Task prompt
Please recast the rows from the line containing "Click the y-axis" through the end of the rows, inclusive, as a Markdown table with the columns "No." and "Line", skipping blank lines.

[Item-finding rows]
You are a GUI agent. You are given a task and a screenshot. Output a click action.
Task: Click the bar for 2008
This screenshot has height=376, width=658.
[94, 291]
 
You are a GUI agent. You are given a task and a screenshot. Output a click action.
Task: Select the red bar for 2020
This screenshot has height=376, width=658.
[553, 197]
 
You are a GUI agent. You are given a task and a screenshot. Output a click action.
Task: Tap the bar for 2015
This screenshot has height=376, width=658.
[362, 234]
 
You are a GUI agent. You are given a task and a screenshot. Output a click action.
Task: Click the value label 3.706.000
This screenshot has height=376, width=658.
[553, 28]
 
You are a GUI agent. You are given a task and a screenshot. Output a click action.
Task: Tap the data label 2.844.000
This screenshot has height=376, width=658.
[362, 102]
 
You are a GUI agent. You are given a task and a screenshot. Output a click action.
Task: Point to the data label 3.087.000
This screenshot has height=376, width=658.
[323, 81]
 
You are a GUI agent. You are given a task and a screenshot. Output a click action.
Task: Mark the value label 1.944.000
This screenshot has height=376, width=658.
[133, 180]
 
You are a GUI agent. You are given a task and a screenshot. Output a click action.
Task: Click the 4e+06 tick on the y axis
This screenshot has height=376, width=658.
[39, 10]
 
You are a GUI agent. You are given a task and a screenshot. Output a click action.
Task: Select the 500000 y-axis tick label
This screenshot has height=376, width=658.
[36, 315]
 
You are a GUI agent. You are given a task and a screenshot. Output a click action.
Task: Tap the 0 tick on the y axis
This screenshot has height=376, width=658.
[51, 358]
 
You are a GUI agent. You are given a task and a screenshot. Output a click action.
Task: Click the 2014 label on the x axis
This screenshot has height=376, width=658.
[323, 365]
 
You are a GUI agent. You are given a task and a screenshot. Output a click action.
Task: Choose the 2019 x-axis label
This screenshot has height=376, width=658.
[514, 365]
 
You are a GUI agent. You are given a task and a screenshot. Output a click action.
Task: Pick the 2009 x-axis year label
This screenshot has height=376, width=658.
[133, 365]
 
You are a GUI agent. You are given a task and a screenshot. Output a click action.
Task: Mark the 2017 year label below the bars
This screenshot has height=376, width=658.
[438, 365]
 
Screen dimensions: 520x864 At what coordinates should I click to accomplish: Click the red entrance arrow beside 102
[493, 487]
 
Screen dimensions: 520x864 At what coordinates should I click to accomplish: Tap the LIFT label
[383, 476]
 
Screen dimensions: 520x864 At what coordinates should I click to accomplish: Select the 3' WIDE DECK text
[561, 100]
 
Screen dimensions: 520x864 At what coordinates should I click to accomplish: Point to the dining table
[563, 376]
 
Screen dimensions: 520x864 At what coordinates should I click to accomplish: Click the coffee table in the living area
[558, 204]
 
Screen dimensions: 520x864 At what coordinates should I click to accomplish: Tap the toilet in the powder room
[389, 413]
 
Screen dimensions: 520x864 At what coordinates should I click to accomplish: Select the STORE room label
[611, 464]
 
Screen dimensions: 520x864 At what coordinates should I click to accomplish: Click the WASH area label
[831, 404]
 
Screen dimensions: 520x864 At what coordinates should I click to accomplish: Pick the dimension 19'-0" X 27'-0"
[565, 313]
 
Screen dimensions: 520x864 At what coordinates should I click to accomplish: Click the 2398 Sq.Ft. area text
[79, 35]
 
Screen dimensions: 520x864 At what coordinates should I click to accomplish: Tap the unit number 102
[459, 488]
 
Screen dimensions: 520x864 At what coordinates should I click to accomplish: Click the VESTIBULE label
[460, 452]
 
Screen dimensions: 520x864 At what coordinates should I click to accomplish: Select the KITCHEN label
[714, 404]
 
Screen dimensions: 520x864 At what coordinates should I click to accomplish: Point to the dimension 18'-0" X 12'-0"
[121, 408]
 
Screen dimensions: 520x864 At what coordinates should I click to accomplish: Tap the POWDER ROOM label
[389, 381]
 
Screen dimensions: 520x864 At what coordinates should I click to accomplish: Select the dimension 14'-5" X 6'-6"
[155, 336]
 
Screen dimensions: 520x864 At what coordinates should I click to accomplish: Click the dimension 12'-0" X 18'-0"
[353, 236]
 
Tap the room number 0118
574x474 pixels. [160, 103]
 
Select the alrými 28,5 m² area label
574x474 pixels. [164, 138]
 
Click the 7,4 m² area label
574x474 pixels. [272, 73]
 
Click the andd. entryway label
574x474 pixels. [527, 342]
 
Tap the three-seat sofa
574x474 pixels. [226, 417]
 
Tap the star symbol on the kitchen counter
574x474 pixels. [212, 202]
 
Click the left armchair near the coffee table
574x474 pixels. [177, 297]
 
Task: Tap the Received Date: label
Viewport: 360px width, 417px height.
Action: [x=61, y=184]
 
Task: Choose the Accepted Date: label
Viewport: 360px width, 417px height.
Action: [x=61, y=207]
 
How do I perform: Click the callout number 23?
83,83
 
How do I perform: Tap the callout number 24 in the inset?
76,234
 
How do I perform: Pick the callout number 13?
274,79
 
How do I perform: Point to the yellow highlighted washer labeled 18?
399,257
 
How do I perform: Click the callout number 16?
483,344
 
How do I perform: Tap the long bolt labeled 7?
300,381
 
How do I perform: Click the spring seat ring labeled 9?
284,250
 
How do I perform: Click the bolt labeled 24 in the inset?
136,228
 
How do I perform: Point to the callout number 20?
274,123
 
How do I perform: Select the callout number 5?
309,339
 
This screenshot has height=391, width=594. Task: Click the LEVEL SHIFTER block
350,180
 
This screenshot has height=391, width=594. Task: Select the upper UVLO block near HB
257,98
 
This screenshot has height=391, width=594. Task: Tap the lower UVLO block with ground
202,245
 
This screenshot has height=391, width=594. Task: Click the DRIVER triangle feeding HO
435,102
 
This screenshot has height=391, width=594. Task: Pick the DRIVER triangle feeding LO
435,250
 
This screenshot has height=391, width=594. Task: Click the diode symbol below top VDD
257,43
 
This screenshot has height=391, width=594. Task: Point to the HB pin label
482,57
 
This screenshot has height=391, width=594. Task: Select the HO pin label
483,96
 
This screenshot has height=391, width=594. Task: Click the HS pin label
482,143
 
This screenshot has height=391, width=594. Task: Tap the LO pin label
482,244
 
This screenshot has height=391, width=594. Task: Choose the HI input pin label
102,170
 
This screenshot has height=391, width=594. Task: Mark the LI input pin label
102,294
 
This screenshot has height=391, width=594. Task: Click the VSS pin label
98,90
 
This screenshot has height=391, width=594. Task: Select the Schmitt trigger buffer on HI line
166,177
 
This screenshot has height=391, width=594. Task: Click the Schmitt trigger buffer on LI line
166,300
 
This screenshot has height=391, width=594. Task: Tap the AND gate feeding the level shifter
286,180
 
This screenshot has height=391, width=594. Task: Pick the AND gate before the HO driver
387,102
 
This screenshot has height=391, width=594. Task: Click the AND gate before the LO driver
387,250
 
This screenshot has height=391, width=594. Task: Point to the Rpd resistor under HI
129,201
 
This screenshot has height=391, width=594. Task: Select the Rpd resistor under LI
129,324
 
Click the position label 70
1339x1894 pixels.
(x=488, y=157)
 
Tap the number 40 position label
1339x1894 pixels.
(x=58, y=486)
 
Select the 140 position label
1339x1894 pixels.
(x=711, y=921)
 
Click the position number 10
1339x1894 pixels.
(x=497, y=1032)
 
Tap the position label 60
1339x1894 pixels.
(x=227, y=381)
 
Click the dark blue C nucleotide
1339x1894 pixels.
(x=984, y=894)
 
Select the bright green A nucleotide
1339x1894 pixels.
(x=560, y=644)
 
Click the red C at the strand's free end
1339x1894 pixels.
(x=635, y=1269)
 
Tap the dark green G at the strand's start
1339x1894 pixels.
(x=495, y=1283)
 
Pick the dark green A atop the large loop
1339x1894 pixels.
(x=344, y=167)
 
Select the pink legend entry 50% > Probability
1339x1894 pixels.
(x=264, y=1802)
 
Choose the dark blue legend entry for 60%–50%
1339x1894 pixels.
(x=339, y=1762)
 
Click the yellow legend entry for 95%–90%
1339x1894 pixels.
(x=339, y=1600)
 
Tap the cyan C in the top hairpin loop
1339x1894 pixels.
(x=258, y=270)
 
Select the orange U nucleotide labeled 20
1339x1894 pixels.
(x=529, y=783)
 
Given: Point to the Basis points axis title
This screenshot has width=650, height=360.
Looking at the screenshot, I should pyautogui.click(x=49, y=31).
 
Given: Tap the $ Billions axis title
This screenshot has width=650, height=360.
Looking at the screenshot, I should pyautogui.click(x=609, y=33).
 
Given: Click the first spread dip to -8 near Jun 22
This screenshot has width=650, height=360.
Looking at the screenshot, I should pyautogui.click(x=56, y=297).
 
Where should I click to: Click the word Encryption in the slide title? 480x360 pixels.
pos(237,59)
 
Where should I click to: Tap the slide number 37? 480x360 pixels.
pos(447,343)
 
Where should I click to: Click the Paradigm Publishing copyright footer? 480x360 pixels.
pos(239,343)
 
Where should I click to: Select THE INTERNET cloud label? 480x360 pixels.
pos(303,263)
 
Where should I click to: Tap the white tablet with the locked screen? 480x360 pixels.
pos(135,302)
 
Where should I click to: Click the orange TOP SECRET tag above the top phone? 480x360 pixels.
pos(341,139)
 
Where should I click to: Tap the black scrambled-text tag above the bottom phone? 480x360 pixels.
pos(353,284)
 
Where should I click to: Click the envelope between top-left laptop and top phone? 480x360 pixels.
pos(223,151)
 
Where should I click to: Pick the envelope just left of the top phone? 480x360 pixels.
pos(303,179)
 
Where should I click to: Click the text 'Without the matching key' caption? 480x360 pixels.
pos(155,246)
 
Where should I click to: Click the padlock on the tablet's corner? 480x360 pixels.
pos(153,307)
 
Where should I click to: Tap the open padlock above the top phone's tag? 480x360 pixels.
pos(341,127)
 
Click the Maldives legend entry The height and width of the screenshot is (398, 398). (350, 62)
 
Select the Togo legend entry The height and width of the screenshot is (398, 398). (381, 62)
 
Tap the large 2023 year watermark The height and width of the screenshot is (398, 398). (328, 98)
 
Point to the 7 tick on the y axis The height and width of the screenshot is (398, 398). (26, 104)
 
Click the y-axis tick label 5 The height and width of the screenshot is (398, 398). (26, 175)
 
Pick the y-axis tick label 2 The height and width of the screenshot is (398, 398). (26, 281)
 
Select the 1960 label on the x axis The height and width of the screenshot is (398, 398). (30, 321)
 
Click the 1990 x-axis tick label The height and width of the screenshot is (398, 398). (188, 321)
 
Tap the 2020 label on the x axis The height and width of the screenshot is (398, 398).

Correct response
| No. | Line |
|---|---|
| 1 | Click the y-axis tick label 5 The height and width of the screenshot is (398, 398). (26, 175) |
| 2 | Pick the y-axis tick label 2 The height and width of the screenshot is (398, 398). (26, 281) |
| 3 | Select the 1960 label on the x axis The height and width of the screenshot is (398, 398). (30, 321) |
| 4 | Click the 1990 x-axis tick label The height and width of the screenshot is (398, 398). (188, 321) |
| 5 | Tap the 2020 label on the x axis The height and width of the screenshot is (398, 398). |